→ Exercise directions: Repeat the items below word for word, from their start through the line containing "(284, 356).", including that line. Leave the pictures out of your answer.
*** Opening of Supplied records ***
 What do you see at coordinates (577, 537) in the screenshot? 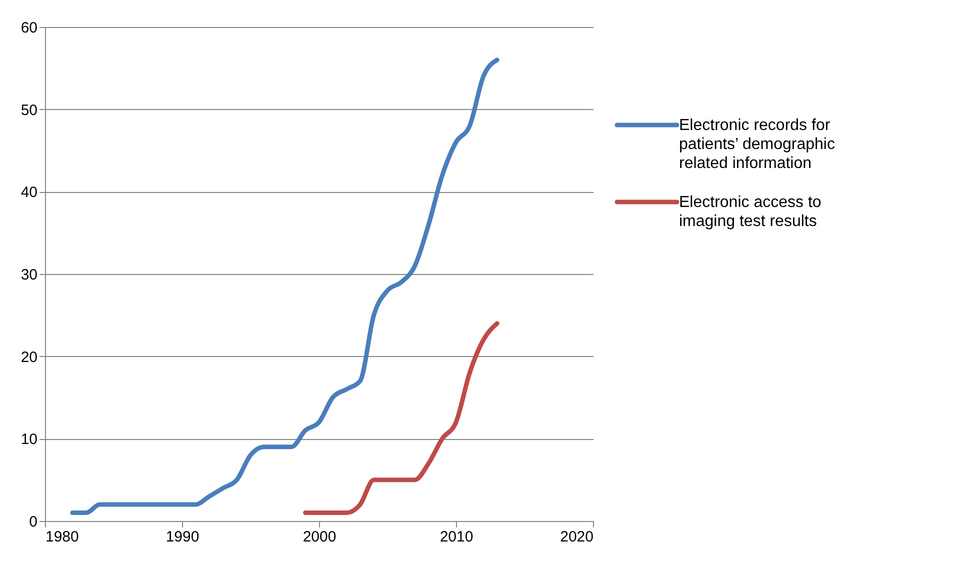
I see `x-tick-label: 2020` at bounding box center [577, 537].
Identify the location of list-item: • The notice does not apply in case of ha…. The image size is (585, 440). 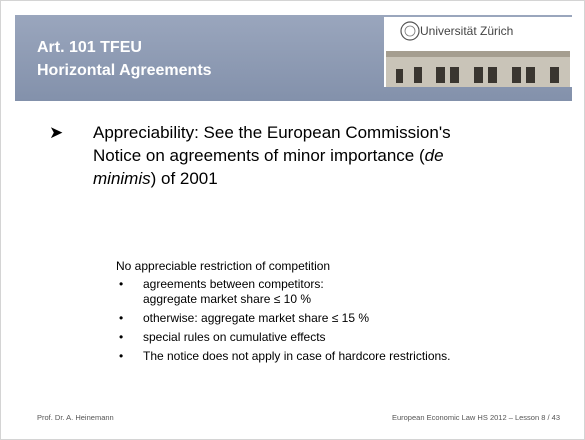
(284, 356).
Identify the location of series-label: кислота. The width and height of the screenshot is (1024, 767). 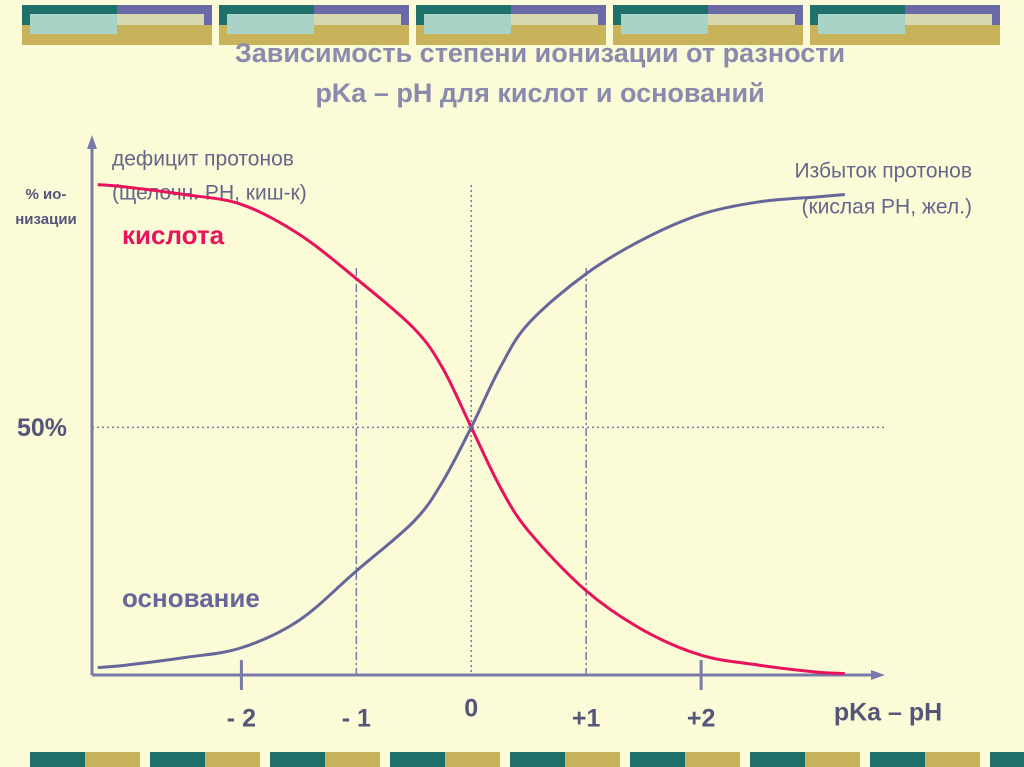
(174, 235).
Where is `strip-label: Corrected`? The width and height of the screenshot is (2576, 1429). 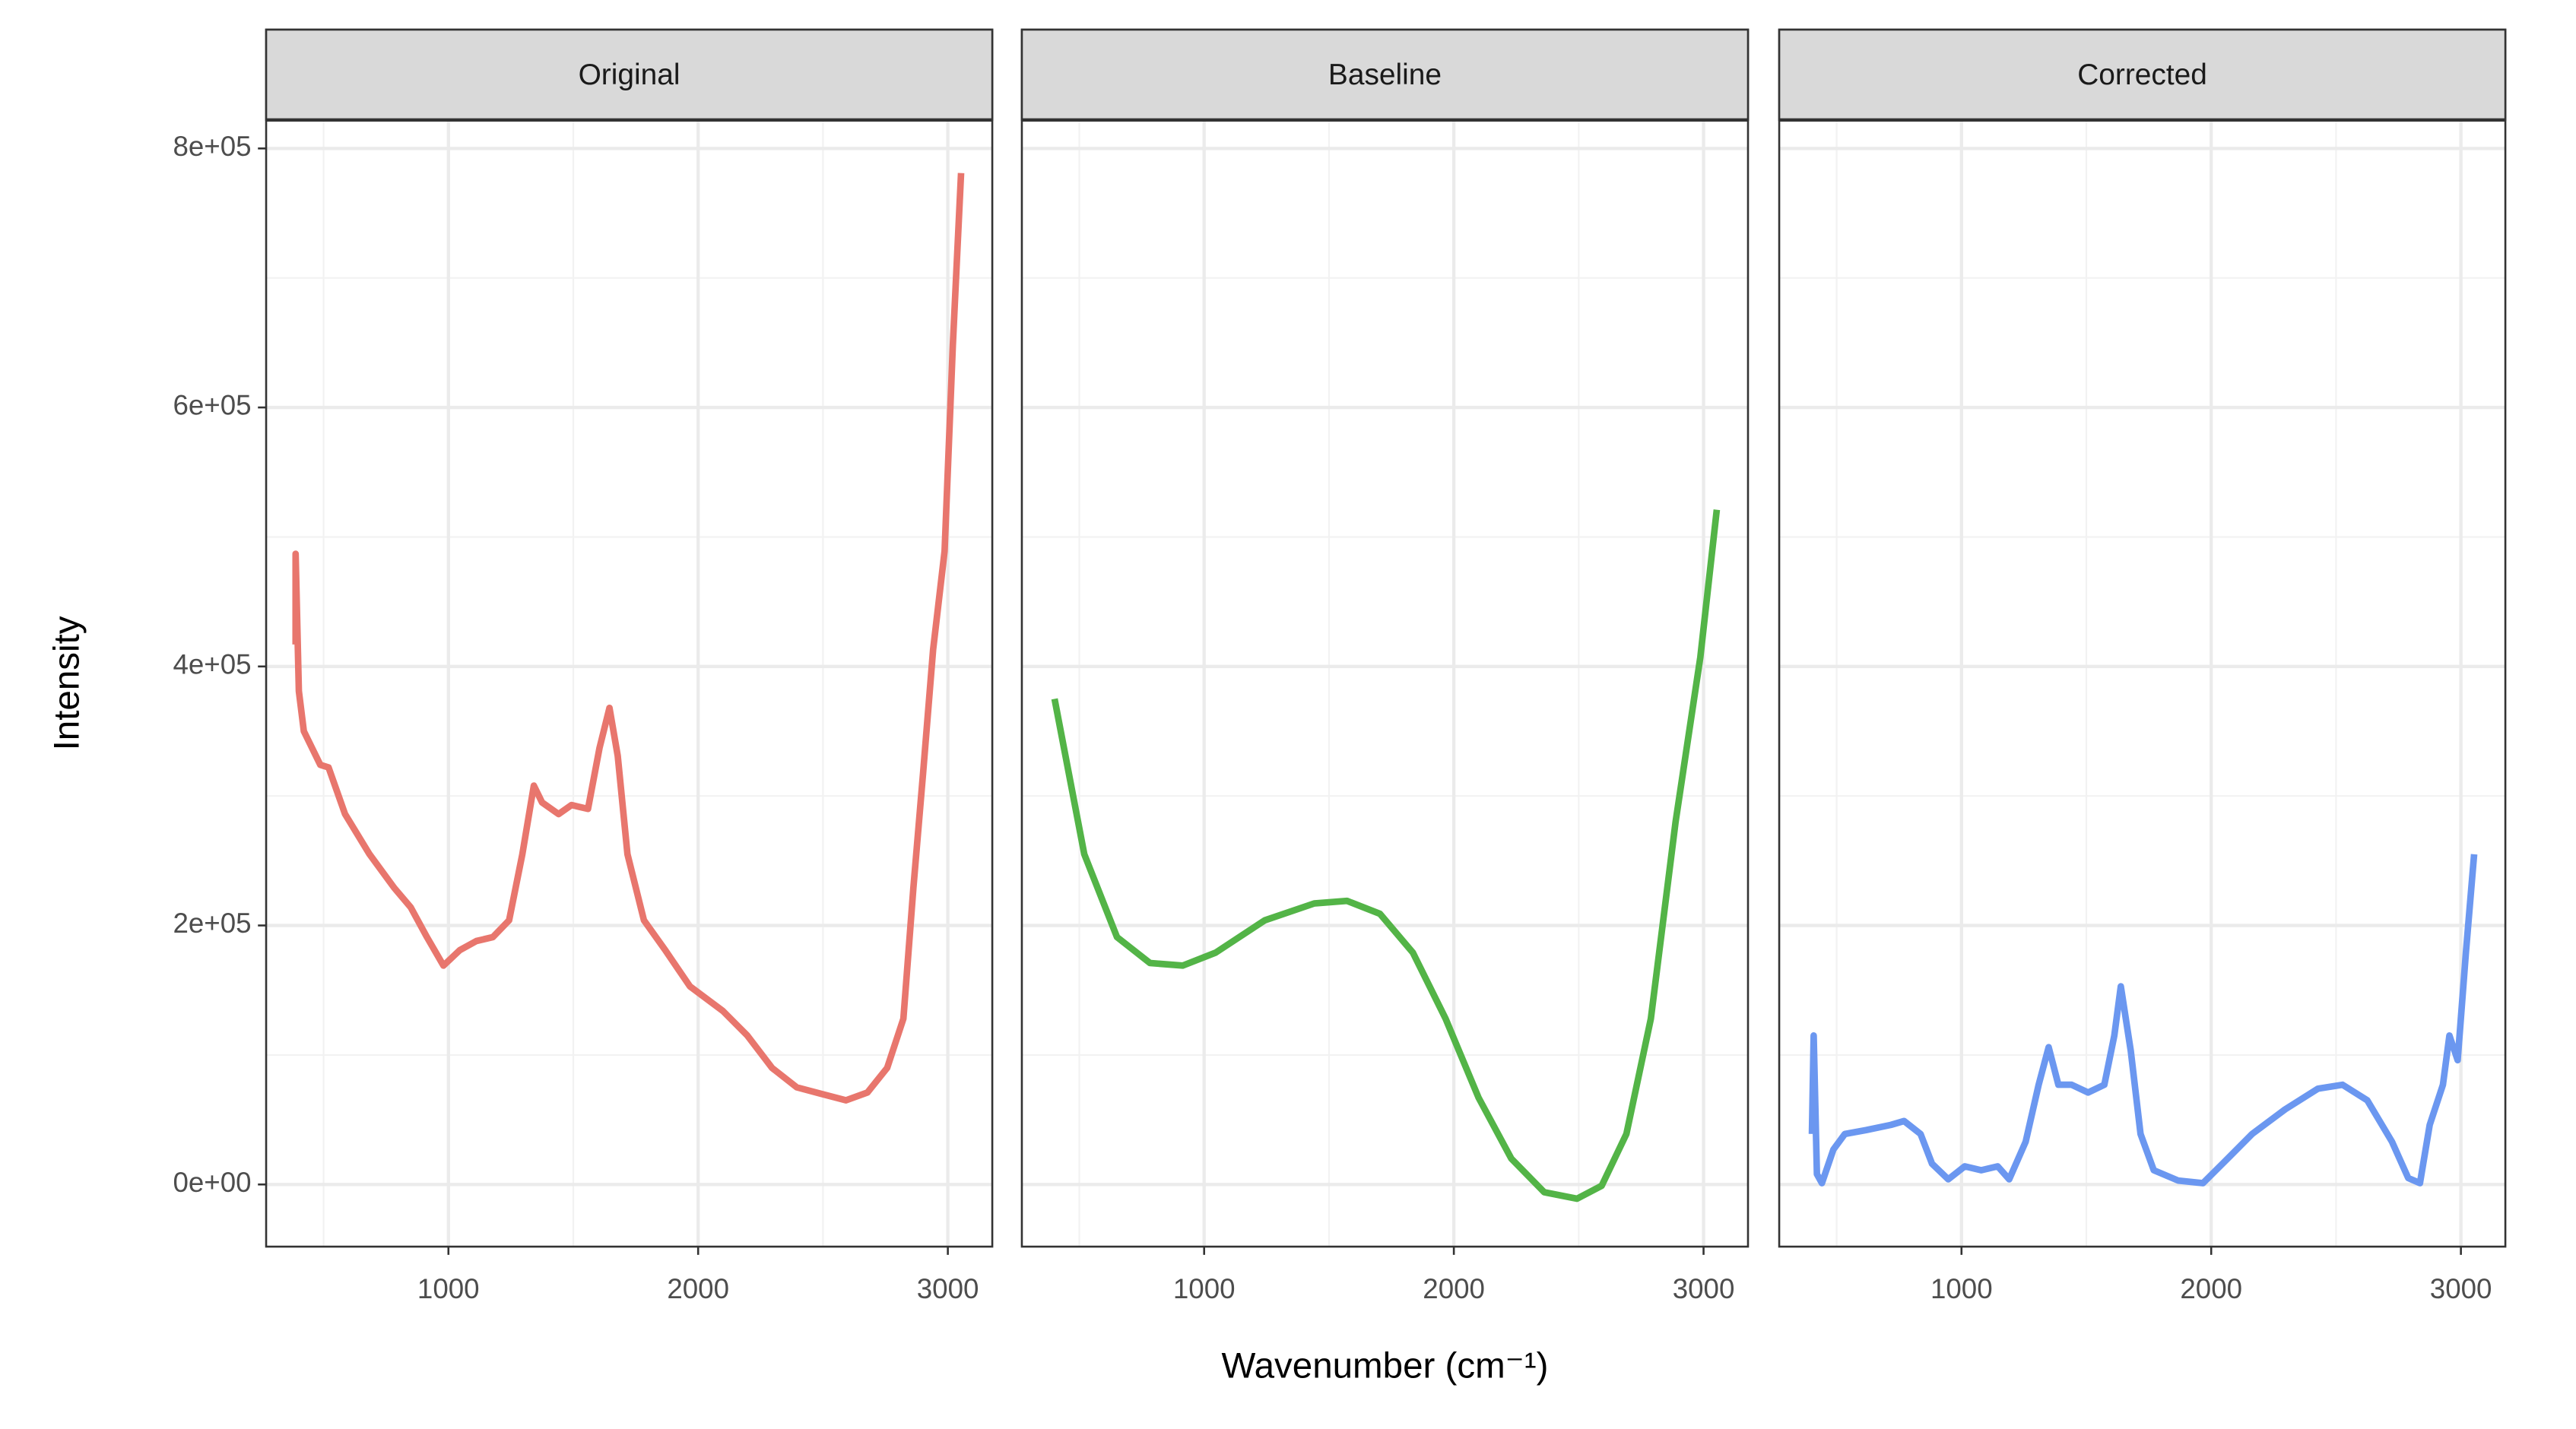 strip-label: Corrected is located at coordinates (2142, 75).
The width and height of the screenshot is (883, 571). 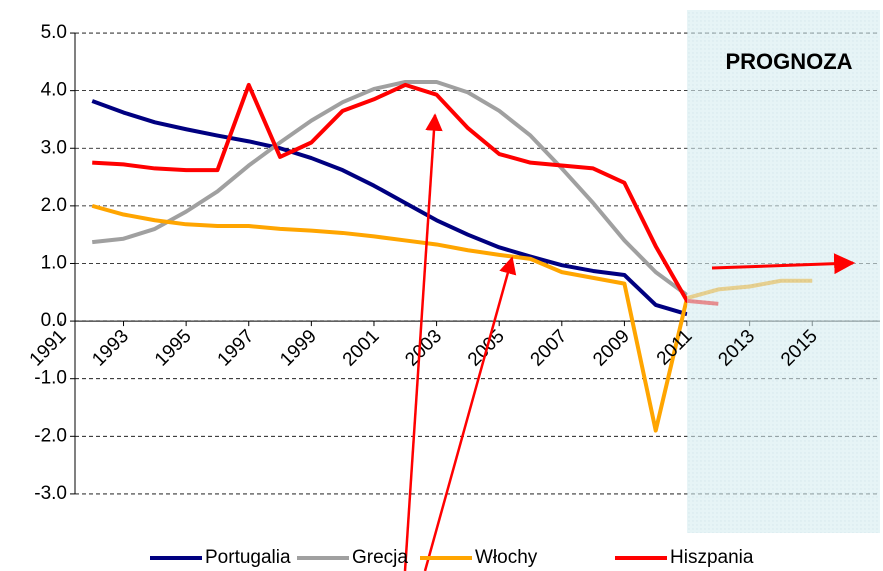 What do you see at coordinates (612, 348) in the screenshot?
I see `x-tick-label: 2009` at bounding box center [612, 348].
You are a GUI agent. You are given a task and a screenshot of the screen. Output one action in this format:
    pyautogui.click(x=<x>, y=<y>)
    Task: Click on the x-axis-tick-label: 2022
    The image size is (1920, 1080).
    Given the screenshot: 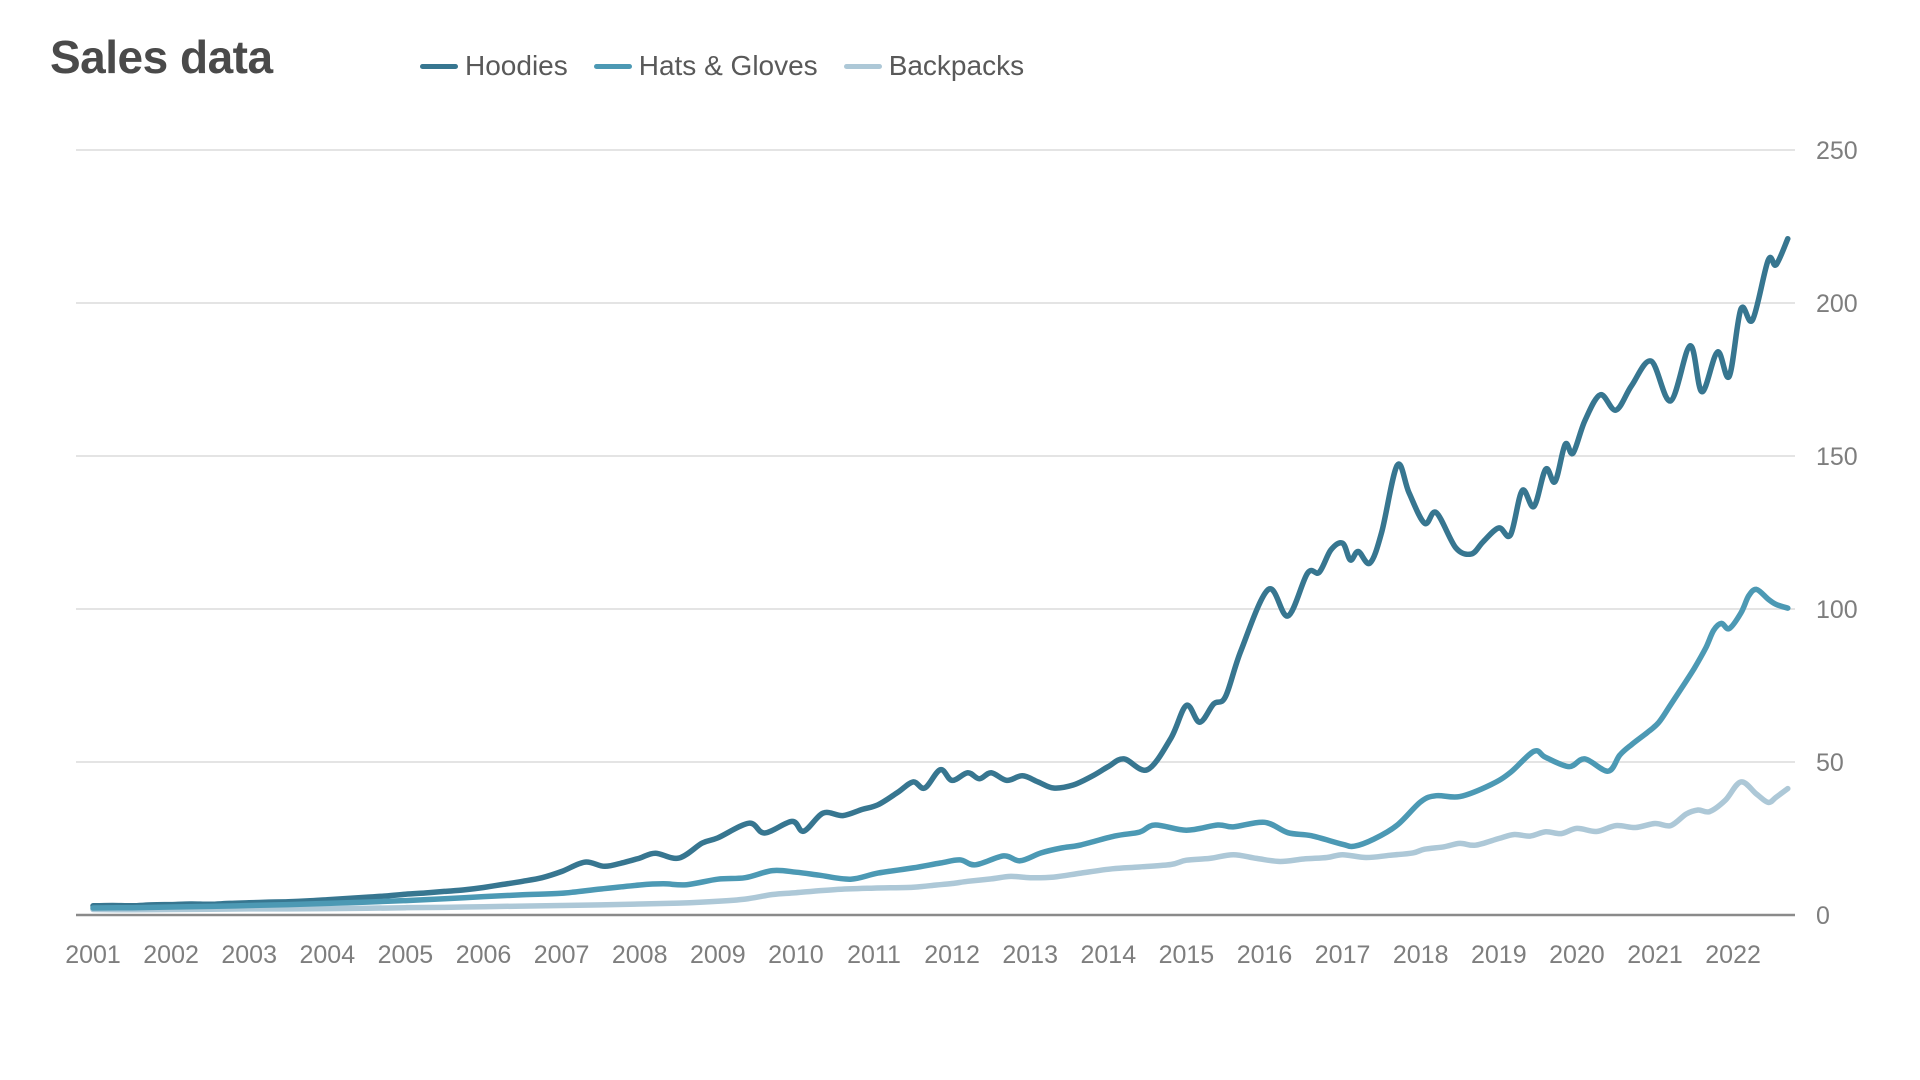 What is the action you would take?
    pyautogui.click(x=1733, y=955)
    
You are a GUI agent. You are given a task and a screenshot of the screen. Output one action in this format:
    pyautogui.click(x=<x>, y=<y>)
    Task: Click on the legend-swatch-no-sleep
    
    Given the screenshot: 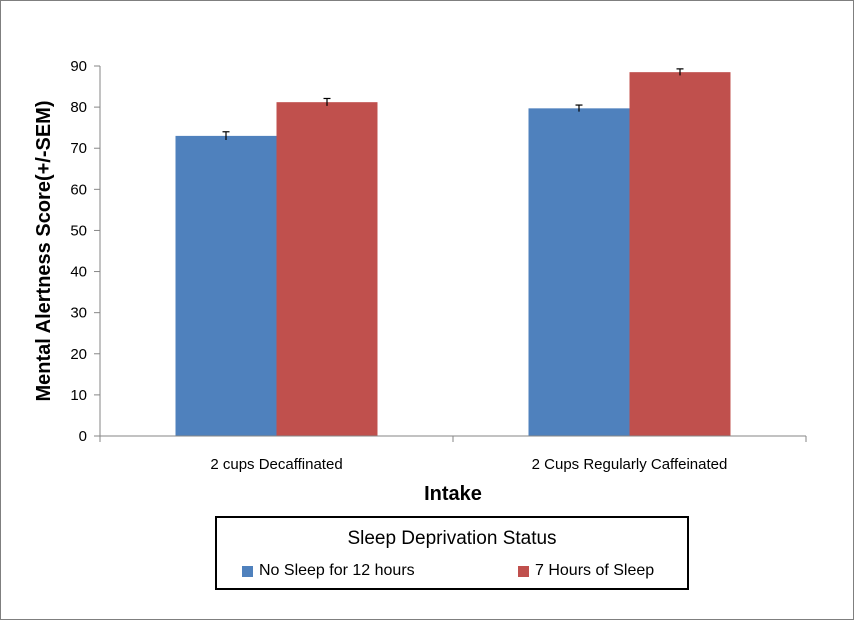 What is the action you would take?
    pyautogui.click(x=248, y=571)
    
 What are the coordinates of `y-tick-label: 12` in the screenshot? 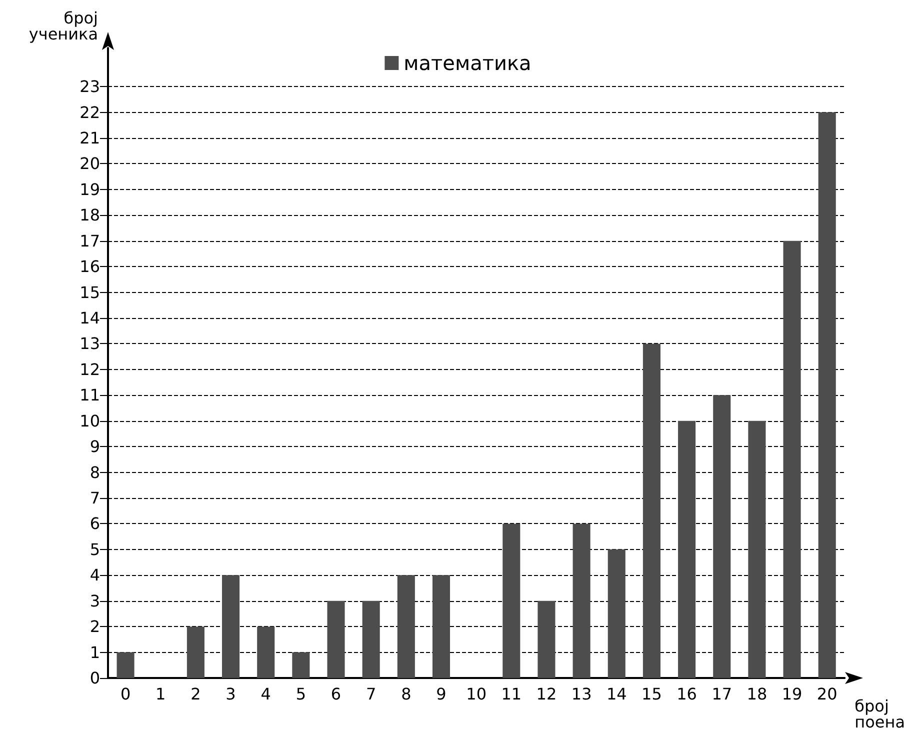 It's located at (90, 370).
*** Close of Supplied records ***
→ Finished exercise:
 What do you see at coordinates (577, 537) in the screenshot? 
I see `x-tick-label: 2020` at bounding box center [577, 537].
Identify the location of list-item: • The notice does not apply in case of ha…. The image size is (585, 440). 
(284, 356).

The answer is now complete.